--- START EXTRACTED MATERIAL ---

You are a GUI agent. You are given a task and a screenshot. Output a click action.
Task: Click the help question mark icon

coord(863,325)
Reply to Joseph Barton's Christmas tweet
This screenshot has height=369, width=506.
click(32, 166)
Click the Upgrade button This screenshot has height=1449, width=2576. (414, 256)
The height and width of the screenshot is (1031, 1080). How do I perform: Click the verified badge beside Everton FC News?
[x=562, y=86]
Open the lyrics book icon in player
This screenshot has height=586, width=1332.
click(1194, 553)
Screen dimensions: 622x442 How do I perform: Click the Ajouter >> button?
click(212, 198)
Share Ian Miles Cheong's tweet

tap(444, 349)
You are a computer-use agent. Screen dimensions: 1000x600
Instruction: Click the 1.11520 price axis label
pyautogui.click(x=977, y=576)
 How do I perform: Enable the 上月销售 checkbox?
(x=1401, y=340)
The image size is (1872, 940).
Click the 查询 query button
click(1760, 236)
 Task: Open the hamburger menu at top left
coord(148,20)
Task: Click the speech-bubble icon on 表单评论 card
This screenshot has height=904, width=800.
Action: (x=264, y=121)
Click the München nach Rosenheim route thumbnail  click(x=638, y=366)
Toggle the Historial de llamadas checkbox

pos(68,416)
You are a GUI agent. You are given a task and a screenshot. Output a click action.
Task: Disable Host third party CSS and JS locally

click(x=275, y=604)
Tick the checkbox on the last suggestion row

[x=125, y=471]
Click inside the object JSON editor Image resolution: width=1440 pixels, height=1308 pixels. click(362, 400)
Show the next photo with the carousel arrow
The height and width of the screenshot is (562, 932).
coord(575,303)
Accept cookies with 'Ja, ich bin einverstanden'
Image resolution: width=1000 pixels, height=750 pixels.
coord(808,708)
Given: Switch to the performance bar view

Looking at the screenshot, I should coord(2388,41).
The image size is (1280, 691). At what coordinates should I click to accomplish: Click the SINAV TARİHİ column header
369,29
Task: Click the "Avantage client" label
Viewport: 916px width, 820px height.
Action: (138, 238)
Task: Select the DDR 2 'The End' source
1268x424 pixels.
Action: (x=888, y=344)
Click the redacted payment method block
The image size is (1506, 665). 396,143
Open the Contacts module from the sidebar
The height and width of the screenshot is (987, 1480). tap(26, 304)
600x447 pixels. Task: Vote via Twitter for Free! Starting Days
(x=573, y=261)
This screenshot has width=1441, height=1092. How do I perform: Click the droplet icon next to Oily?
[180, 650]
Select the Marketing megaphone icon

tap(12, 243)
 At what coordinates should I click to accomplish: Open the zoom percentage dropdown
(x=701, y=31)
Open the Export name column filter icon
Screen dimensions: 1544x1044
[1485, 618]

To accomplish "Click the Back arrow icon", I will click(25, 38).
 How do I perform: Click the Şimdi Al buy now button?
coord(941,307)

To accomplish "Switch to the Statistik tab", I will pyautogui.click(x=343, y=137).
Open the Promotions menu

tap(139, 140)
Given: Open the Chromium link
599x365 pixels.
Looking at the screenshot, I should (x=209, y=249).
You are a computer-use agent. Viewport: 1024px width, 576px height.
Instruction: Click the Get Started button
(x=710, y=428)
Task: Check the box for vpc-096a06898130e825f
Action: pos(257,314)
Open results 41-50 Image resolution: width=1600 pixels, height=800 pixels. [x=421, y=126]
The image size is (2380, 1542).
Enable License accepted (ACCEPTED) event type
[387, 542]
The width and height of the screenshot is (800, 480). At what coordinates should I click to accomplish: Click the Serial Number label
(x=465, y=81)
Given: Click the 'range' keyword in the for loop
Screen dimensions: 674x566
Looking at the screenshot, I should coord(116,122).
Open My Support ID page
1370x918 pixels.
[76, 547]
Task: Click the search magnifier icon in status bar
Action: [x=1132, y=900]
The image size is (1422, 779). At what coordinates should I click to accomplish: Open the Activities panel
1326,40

--- END EXTRACTED MATERIAL ---

# INSTRUCTIONS FOR THE TASK
Can you rewrite all the records above, replacing every "How do I perform" with "How can I carry out" and leaving everything else unchanged?

# REPLY
You are a GUI agent. You are given a task and a screenshot. Output a click action.
Task: Click the help question mark icon

coord(863,325)
Reply to Joseph Barton's Christmas tweet
This screenshot has height=369, width=506.
click(32, 166)
Click the Upgrade button This screenshot has height=1449, width=2576. (414, 256)
The height and width of the screenshot is (1031, 1080). How can I carry out: Click the verified badge beside Everton FC News?
[x=562, y=86]
Open the lyrics book icon in player
This screenshot has height=586, width=1332.
click(1194, 553)
Screen dimensions: 622x442 How can I carry out: Click the Ajouter >> button?
click(212, 198)
Share Ian Miles Cheong's tweet

tap(444, 349)
You are a computer-use agent. Screen dimensions: 1000x600
Instruction: Click the 1.11520 price axis label
pyautogui.click(x=977, y=576)
 How can I carry out: Enable the 上月销售 checkbox?
(x=1401, y=340)
The image size is (1872, 940).
Click the 查询 query button
click(1760, 236)
 Task: Open the hamburger menu at top left
coord(148,20)
Task: Click the speech-bubble icon on 表单评论 card
This screenshot has height=904, width=800.
Action: (x=264, y=121)
Click the München nach Rosenheim route thumbnail  click(x=638, y=366)
Toggle the Historial de llamadas checkbox

pos(68,416)
You are a GUI agent. You are given a task and a screenshot. Output a click action.
Task: Disable Host third party CSS and JS locally

click(x=275, y=604)
Tick the checkbox on the last suggestion row

[x=125, y=471]
Click inside the object JSON editor Image resolution: width=1440 pixels, height=1308 pixels. click(362, 400)
Show the next photo with the carousel arrow
The height and width of the screenshot is (562, 932).
coord(575,303)
Accept cookies with 'Ja, ich bin einverstanden'
Image resolution: width=1000 pixels, height=750 pixels.
coord(808,708)
Given: Switch to the performance bar view

Looking at the screenshot, I should coord(2388,41).
The image size is (1280, 691). At what coordinates should I click to accomplish: Click the SINAV TARİHİ column header
369,29
Task: Click the "Avantage client" label
Viewport: 916px width, 820px height.
Action: (138, 238)
Task: Select the DDR 2 'The End' source
1268x424 pixels.
Action: (x=888, y=344)
Click the redacted payment method block
The image size is (1506, 665). 396,143
Open the Contacts module from the sidebar
The height and width of the screenshot is (987, 1480). tap(26, 304)
600x447 pixels. Task: Vote via Twitter for Free! Starting Days
(x=573, y=261)
This screenshot has width=1441, height=1092. How can I carry out: Click the droplet icon next to Oily?
[180, 650]
Select the Marketing megaphone icon

tap(12, 243)
 At what coordinates should I click to accomplish: Open the zoom percentage dropdown
(x=701, y=31)
Open the Export name column filter icon
Screen dimensions: 1544x1044
[1485, 618]

To accomplish "Click the Back arrow icon", I will click(25, 38).
 How can I carry out: Click the Şimdi Al buy now button?
coord(941,307)

To accomplish "Switch to the Statistik tab", I will pyautogui.click(x=343, y=137).
Open the Promotions menu

tap(139, 140)
Given: Open the Chromium link
599x365 pixels.
Looking at the screenshot, I should (x=209, y=249).
You are a computer-use agent. Viewport: 1024px width, 576px height.
Instruction: Click the Get Started button
(x=710, y=428)
Task: Check the box for vpc-096a06898130e825f
Action: pos(257,314)
Open results 41-50 Image resolution: width=1600 pixels, height=800 pixels. [x=421, y=126]
The image size is (2380, 1542).
Enable License accepted (ACCEPTED) event type
[387, 542]
The width and height of the screenshot is (800, 480). At what coordinates should I click to accomplish: Click the Serial Number label
(x=465, y=81)
Given: Click the 'range' keyword in the for loop
Screen dimensions: 674x566
Looking at the screenshot, I should coord(116,122).
Open My Support ID page
1370x918 pixels.
[76, 547]
Task: Click the search magnifier icon in status bar
Action: [x=1132, y=900]
The image size is (1422, 779). At what coordinates should I click to accomplish: Open the Activities panel
1326,40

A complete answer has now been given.